Weir & Cockerham’s estimator of Fst, following the simplified form of Bhatia et al. (2013) eq. (6):

\[F_{ST}^{WC} = \frac{\sum_\text{sites} \left[ \alpha - 2\beta \cdot \text{mism} \right]}{\sum_\text{sites} \alpha}\]

where α and β are functions of the two group sample sizes and mism is the sum of within-group heterozygosity terms. This estimator accounts for unequal and potentially small sample sizes more accurately than the Hudson estimator in such cases.

Literature: Weir & Cockerham (1984) Evolution 38:1358; simplified form from Bhatia et al. (2013).


nei — Nei’s D standard genetic distance

Scope: between   Dependencies: pi, dxy

Nei’s standard genetic distance, computed from the identity measures J_X (= 1 − π_i), J_Y (= 1 − π_j), and J_XY (= 1 − d_xy):

\[D = -\ln \frac{J_{XY}}{\sqrt{J_X \cdot J_Y}}\]

This distance ranges from 0 (identical populations) and increases without bound. It is proportional to divergence time under an infinite-allele neutral model. The statistic can attain negative values at low sample sizes, they should be regarded as near-zero distances.

Literature: Nei (1972) Am. Nat. 106:283.


rho — Ronfort’s ρ

Scope: between   Dependencies: pi

An analog of Fst for polyploid populations that corrects for the ploidy-induced inflation of within-group heterozygosity ($H_sp$):

\[\rho = \frac{H_{pt} - H_s}{H_{pt} - H_{sp}}\]

where $H_s$ is the average within-group heterozygosity, $H_t$ is the between-group heterozygosity, and $H_sp$ is $H_s$ corrected for ploidy. For diploids, ρ ≈ Fst. For autotetraploids, rho is lower than naive fst because it removes the upward bias caused by within-individual fixed heterozygosity.

Requires that all samples in a group have the same ploidy. Not reliable in multiallelic comparisons.

Literature: Ronfort et al. (1998) Genetics 150:921; Meirmans & Van Tienderen (2004) Mol. Ecol. 4:394.


Helper statistics

Helper statistics are internal building blocks used by other statistics. They are hidden by default in piawka list; use piawka list -d to show them. They can be requested with -s and included in output with --dependencies.

a1 — 1st harmonic number

Scope: within   Dependencies: none

At each segregating site, increments the accumulated a₁ by the (n−1)-th harmonic number $H_{n-1} = \sum_\text{k = 1…n-1} 1/k$, where n is the per-site allele count. Used by theta_w and tajima to normalize the number of segregating sites.


a2 — 2nd harmonic number

Scope: within   Dependencies: none

At each biallelic segregating site, increments the accumulated a₂ by the (n−1)-th second-order harmonic number H_{n-1}^{(2)} = Σ (1/k²) for k = 1…n-1. Used by tajima to compute the variance of D.
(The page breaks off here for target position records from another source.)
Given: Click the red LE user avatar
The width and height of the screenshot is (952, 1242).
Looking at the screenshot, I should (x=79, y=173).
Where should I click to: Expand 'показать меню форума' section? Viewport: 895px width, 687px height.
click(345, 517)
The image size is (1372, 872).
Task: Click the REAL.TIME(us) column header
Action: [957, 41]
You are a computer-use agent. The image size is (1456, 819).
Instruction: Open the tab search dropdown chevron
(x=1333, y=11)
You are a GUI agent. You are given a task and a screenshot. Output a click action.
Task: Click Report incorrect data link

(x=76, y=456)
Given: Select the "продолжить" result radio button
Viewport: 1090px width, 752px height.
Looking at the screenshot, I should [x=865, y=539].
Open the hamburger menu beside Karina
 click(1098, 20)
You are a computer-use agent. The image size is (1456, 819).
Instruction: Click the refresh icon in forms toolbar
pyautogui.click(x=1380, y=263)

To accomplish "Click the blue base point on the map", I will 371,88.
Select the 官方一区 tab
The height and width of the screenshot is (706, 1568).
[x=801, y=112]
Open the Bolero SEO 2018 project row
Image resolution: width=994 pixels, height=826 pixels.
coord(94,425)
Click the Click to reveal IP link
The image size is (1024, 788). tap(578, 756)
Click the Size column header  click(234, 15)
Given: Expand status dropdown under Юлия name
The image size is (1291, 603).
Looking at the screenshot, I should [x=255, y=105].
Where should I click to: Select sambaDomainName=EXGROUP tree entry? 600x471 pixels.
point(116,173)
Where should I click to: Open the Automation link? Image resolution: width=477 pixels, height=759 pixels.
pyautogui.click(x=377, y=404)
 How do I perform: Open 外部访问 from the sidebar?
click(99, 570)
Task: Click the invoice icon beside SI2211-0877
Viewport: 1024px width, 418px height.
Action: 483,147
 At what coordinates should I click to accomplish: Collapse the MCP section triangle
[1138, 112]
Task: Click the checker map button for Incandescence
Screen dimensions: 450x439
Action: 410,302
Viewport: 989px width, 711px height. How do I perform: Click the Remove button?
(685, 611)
segr — segregating site count

Scope: within   Dependencies: none

Counts the number of sites in a region that are polymorphic (have more than one allele) in the group. Used by theta_w and tajima.


segrcorr — corrected segregating site count

Scope: within   Dependencies: none

An expected count of segregating sites, corrected upward for the missing data at each site. If a site is segregating in n₁ out of n₂ possible allele calls (the rest missing), the corrected contribution S_expected is computed from the ratio of harmonic coefficients for n₁ and n₂. Used by tajimalike.